Task requirements — A single number is the answer here: how many lines below include "computer"?

Dataset records:
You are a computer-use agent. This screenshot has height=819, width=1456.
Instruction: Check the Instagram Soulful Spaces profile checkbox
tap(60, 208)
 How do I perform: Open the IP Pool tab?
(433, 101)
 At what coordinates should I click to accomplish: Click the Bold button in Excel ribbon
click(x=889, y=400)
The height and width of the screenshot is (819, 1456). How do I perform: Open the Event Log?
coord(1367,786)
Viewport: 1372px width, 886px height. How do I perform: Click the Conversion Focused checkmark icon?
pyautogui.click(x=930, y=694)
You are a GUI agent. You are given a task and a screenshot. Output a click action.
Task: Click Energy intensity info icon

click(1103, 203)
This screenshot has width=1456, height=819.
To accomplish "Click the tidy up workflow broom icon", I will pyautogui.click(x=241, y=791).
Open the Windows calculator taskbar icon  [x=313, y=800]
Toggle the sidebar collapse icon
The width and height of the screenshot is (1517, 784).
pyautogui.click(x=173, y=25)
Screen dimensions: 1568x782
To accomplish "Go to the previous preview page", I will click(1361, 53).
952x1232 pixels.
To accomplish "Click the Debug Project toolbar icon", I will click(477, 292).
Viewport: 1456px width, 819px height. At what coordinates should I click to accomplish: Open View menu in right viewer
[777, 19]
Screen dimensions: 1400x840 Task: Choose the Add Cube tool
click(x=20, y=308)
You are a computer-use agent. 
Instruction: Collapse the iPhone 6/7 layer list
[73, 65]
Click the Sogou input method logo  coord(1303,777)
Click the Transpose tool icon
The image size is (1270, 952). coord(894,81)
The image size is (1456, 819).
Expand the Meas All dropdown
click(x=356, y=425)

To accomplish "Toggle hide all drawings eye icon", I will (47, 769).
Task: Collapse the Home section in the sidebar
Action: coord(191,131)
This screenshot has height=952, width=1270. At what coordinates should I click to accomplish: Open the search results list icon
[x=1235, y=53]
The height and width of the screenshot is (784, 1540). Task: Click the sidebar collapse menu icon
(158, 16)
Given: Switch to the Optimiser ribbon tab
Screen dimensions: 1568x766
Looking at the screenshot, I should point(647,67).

Exercise result — 2